This disclosure relates to integrated circuit processor devices and, in particular, to techniques for improving the performance of a real-time program running on the processor device. Other aspects are also described.
A real-time program is a computer program that needs to guarantee a response within strict time constraints. Examples include those running in industrial control systems, video games, and medical devices, to name just a few. The processor device on which a real time program is to run may need to guarantee a maximum latency (or time delay) when executing certain portions of the program. For instance, the program may require that a maximum interrupt latency be no more than a specified time interval. Interrupt latency is the time from when a peripheral device requests servicing by the processor device, to when the processor begins execution of an interrupt service routine for the peripheral device.
The peripheral device may, for example, be a sensor that has suddenly detected a particular condition and is therefore requesting that the processor device analyze its signal, pursuant to instructions in the program.
Typically, processor devices that are used in consumer electronic devices such as desktop computers and laptop computers have not been optimized to meet the latency requirements of real time programs. Most processor devices have a cache that can significantly speed up the performance of many programs, by keeping frequently used portions of a program in a fast yet small storage area. However, the limited and shared nature of the cache inevitably results in cache misses, which slow down the program and may also cause substantial performance differences between different runs of the same program. These may be unacceptable to designers of embedded systems that run real time programs.
This has made it at times a difficult choice to embed a processor device that is traditionally designed for a desktop or laptop computer into a computer system that runs a real-time program or application (which typically requires strict guarantees of latency for certain portions of it).
To improve the predictability of running a program so that it meets a certain maximum period of time for execution, as well as maintaining the results of the execution uniform (in terms of how long it takes to execute one run and then another run), several approaches have been taken. One approach is to compute the expected execution time of the program, in order to verify that it meets the latency requirement. That approach, however, has proven to be fraught with significant inaccuracy particularly where the program is relatively complex, for instance, having multiple tasks executing concurrently or in parallel, and sharing the same cache.

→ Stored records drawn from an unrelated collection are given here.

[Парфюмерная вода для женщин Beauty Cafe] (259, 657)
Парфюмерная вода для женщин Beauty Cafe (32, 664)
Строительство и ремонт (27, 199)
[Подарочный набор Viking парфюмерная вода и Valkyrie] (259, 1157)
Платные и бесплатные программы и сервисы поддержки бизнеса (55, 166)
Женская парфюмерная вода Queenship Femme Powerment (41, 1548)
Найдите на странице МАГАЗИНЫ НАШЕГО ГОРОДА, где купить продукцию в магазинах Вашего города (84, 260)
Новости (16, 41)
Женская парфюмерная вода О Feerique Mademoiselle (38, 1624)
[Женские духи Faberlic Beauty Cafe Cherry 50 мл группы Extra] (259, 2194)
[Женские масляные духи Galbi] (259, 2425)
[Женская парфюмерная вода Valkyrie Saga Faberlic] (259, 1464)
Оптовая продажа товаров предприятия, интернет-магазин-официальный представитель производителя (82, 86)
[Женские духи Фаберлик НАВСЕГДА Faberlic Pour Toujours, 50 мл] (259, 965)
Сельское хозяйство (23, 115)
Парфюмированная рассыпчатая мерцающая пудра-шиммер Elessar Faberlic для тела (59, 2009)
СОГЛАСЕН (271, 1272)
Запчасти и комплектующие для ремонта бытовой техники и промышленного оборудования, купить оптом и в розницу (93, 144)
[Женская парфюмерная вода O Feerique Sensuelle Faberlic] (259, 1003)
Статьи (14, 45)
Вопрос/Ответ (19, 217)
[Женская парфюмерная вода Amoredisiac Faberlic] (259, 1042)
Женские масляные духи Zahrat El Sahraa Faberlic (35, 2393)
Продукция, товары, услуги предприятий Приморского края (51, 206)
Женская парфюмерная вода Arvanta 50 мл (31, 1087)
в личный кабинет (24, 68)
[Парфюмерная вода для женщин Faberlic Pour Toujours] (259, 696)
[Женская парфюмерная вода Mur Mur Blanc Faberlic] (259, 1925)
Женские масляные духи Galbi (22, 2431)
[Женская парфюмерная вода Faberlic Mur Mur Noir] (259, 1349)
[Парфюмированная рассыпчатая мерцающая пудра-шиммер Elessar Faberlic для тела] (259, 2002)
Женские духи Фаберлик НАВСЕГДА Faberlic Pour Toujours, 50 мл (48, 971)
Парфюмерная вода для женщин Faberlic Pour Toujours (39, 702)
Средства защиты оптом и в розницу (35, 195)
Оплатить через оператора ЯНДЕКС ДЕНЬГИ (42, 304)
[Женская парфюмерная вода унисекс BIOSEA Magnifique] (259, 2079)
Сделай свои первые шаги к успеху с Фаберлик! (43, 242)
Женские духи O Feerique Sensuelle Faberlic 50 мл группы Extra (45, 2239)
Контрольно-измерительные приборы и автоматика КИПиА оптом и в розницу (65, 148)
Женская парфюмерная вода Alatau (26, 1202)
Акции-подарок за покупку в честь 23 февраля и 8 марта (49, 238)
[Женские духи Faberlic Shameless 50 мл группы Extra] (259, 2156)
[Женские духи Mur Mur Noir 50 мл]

Another approach is to simply disable the cache, when the desired program is to run, thereby rendering greater predictability to the calculations of the execution times. Doing so, however, does significantly reduce the performance of the program, in some cases to unacceptably low levels. An approach taken in multi-threaded, multi-core systems is to use a prioritized cache that gives priority to instructions of real-time threads, while allowing all threads to share an aggregate cache space. Under that approach, threads running on different processing cores of the device are assigned different priorities by the operating system. In other words, a thread with a lower priority cannot replace the data or instructions of a higher priority thread, while a thread with higher priority can evict the data or instructions of a low priority thread. To achieve this result, a priority bit is added to each cache line, which is used to differentiate the priorities of threads from different cores. At the time of each cache line replacement, the priority bit will be set based on the priority of the thread that accesses it.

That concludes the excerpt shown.